When Facebook performed an experiment to see if it could secretly affect users' emotions, were you really surprised?

Academics were galled, knowing they would need explicit permission from research subjects and strict ethical oversight to perform such an experiment. A privacy group filed a complaint with the Federal Trade Commission, the journal that published the study later expressed concern, and some European nations began an investigation.

But many Facebook users responded with a shrug, having long accepted that targeted ads and extensive data collection are permanent features of life online.

In the 21st century, user participation has come to equal user consent, a social contract governed by massive terms-of-service agreements that few users fully read or understand.

However, that social contract has come under scrutiny this week as news spread of Facebook's emotion-manipulation experiment in 2012, which was carried out on nearly 700,000 users without their knowledge.

Facebook data scientist Adam D.I. Kramer, who would later say he was concerned that users might leave the network if using Facebook made them sad, carried out the weeklong experiment with input from two outside academic researchers from Cornell University.

The researchers wanted to see whether emotions were contagious on Facebook. If users saw a greater proportion of happy statuses from friends in their newsfeeds, would they feel happier? And if they saw more sad updates, would they be sadder?

Stated goal 1:
Reproduce verbatim the portion of the passage on Facebook's emotion experiment between "When Facebook performed" and "began an investigation.", inclusive.
Stated goal 2:
In the passage on Facebook's emotion experiment, the sentence beginning "A privacy group filed a complaint" reports several responses to the study. Enumerate each of them.
Stated goal 3:
Carry the passage on Facebook's emotion experiment forward from its final sentence.
The records that come next are independent material with no connection to the passage on Facebook's emotion experiment.

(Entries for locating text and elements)
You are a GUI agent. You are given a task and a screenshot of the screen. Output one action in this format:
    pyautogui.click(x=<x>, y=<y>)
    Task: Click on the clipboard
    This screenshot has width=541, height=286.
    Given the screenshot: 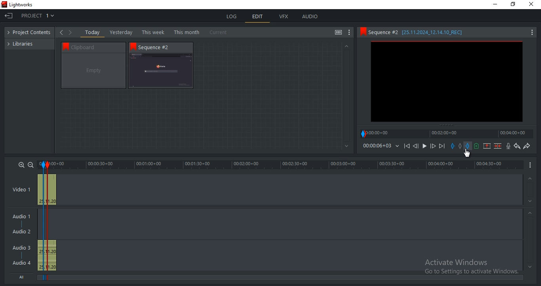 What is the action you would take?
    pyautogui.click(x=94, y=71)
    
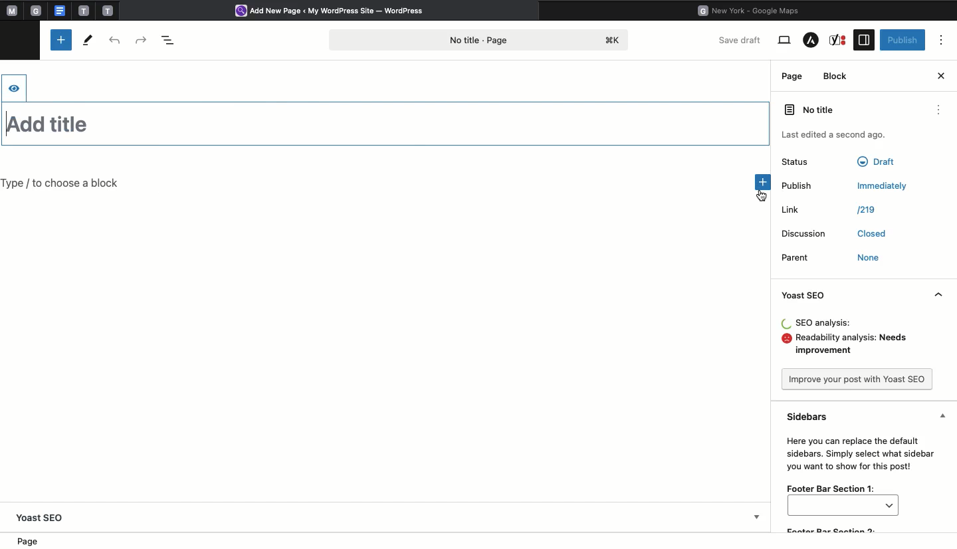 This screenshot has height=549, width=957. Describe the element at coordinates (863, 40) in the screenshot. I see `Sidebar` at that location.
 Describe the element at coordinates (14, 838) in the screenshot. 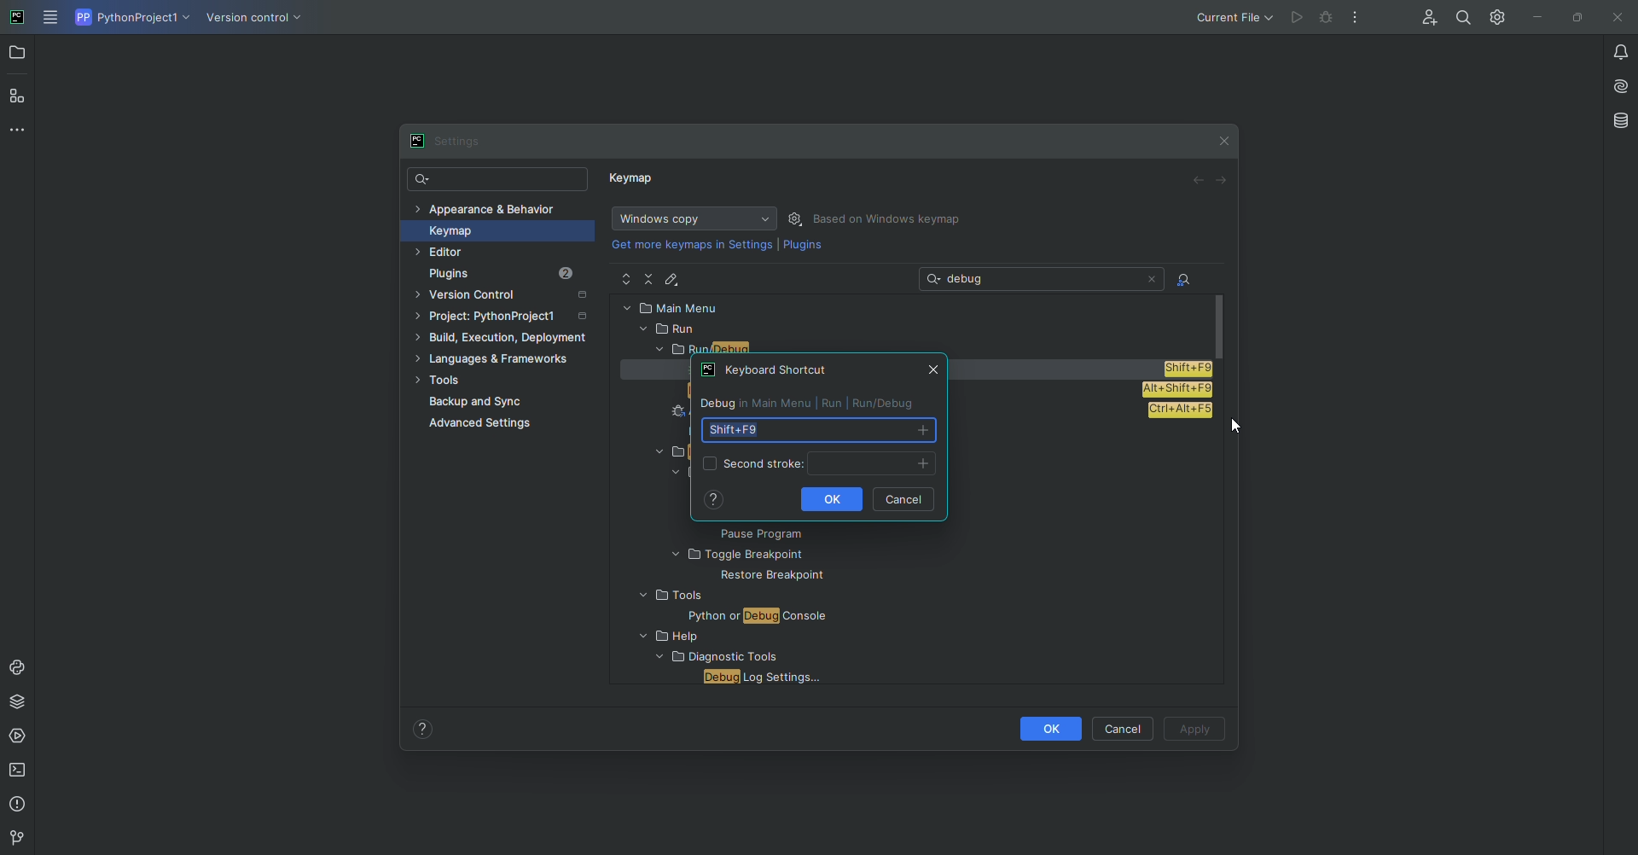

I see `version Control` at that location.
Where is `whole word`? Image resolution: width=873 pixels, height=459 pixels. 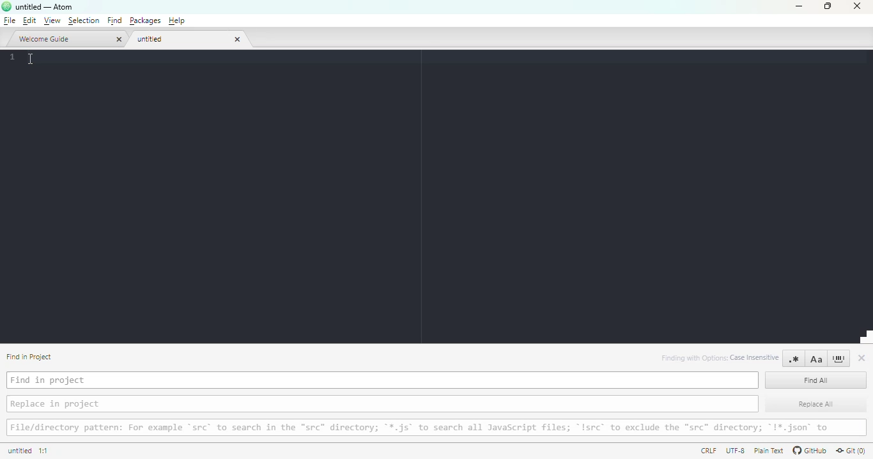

Exercise response 1:
When Facebook performed an experiment to see if it could secretly affect users' emotions, were you really surprised?

Academics were galled, knowing they would need explicit permission from research subjects and strict ethical oversight to perform such an experiment. A privacy group filed a complaint with the Federal Trade Commission, the journal that published the study later expressed concern, and some European nations began an investigation.

Exercise response 2:
- A privacy group filed a complaint with the Federal Trade Commission.
- The journal that published the study later expressed concern.
- Some European nations began an investigation.

Exercise response 3:
According to the results of this experiment, Kramer and the Cornell researchers, Jamie E. Guillory and Jeffrey T. Hancock, found that emotions appeared to be contagious on Facebook.

Since then, Facebook and the researchers have been barraged with criticism. The editor of the Proceedings of the National Academy of Sciences, which published the study in June, noted that researchers' failure to obtain participants' informed consent was "a matter of concern."

Facebook officials and other industry insiders argue that Facebook has a right to conduct testing on its own service to improve its product, and that users implicitly agree to the testing when they accept the company's sweeping terms of service.

"This was part of ongoing research companies do to test different products, and that was what it was; it was poorly communicated," Sheryl Sandberg, Facebook's chief operating officer, told the Wall Street Journal. "And for that communication we apologize. We never meant to upset you."

Similar large-scale user testing goes on all the time, internally, as a normal course of business, officials said. "They're always trying to alter peoples' behavior," one former Facebook Data Science team member told the Journal this week. (continued...)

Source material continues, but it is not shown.